Workers killed by signal 6/9 and timeout errors during cluster shutdown with `LocalCUDACluster`

Open leekaimao opened this issue 4 months ago • 0 comments

I'm using dask-cuda's LocalCUDACluster for GPU-based distributed computing in a Python script. While the computation completes successfully, I encounter multiple errors during the shutdown phase.

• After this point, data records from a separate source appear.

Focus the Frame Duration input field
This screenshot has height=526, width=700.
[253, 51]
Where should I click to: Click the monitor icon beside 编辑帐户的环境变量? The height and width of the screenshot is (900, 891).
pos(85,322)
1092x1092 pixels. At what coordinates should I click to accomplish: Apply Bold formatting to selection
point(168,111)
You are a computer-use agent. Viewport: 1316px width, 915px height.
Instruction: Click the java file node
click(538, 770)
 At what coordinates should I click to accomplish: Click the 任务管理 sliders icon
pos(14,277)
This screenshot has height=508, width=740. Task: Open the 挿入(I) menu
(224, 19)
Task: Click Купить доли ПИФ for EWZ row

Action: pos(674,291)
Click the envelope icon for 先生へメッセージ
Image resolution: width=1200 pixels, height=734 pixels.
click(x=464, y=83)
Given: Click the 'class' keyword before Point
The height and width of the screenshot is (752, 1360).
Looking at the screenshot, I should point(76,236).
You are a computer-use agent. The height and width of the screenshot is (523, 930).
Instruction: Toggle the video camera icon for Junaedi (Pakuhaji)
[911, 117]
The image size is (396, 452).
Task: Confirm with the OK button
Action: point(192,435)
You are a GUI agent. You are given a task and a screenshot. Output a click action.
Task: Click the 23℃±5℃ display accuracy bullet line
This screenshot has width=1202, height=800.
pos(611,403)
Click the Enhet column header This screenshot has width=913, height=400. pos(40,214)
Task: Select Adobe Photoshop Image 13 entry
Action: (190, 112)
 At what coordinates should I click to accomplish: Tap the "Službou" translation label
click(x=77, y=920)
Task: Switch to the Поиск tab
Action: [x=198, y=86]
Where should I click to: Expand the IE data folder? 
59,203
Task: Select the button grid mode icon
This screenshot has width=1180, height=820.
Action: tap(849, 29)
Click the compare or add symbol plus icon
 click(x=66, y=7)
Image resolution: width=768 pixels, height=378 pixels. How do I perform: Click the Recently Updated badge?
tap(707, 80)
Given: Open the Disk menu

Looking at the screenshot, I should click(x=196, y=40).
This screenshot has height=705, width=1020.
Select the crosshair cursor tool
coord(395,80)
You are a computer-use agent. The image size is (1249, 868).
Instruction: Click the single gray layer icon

Specifically, after calling cluster.close() and attempting to gracefully shut down the Dask cluster, I see repeated logs like:

distributed.nanny - INFO - Worker process XXX was killed by signal 6
...
distributed.nanny - WARNING - Worker process still alive after 4.0 seconds, killing
...
distributed.nanny - INFO - Worker process XXX was killed by signal 9

Additionally, I get a traceback indicating a TimeoutError during internal cluster state correction:

tornado.application - ERROR - Exception in callback ...
TimeoutError

And finally, a memory-related error from tcmalloc:

src/tcmalloc.cc:284] Attempt to free invalid pointer 0x...

Environment Setup:

Using LocalCUDACluster with explicit GPU device configuration.
Disabled Dask optimizations (optimization.fuse.active=False) and set conservative memory thresholds.
Workers are configured with device_memory_limit="80GB" and threads_per_worker=1.
Client and cluster are manually closed at the end of execution.

Code Snippet:

dask.config.set({"optimization.fuse.active": False})
dask.config.set({
    "distributed.worker.memory.target": 0.6,
    "distributed.worker.memory.spill": 0.7,
    "distributed.worker.memory.pause": 0.8,
    "distributed.worker.memory.terminate": 0.9,
    "distributed.comm.timeouts.connect": "300s",
    "distributed.comm.timeouts.tcp": "300s",
    "distributed.worker.daemon": False,
    "distributed.nanny.timeout": "60s"
})

cluster = LocalCUDACluster(
    CUDA_VISIBLE_DEVICES=cuda_devices,
    device_memory_limit="80GB",
    n_workers=n_workers,
    threads_per_worker=1,
    dashboard_address=':0',
    jit_unspill=False,
    silence_logs=False
)

client = Client(cluster, timeout='60s')
client.wait_for_workers(n_workers, timeout=120)

# ... computation ...

cluster.close(timeout=300)

Expected Behavior:

Graceful shutdown of workers and scheduler without force-killing or timeout errors.

Actual Behavior:

Workers are terminated forcefully with signals 6 and 9, followed by timeout and memory-related errors during shutdown.

Environment:

Dask version: 2024.12.1
Dask-CUDA version: 25.2.0
Python version: 3.12
OS: Linux (assumed)
Relevant packages: cudf, cupy, torch, distributed, etc.

Question:

Is this expected behavior? Are there additional configurations or best practices to ensure clean shutdown of GPU clusters in Dask?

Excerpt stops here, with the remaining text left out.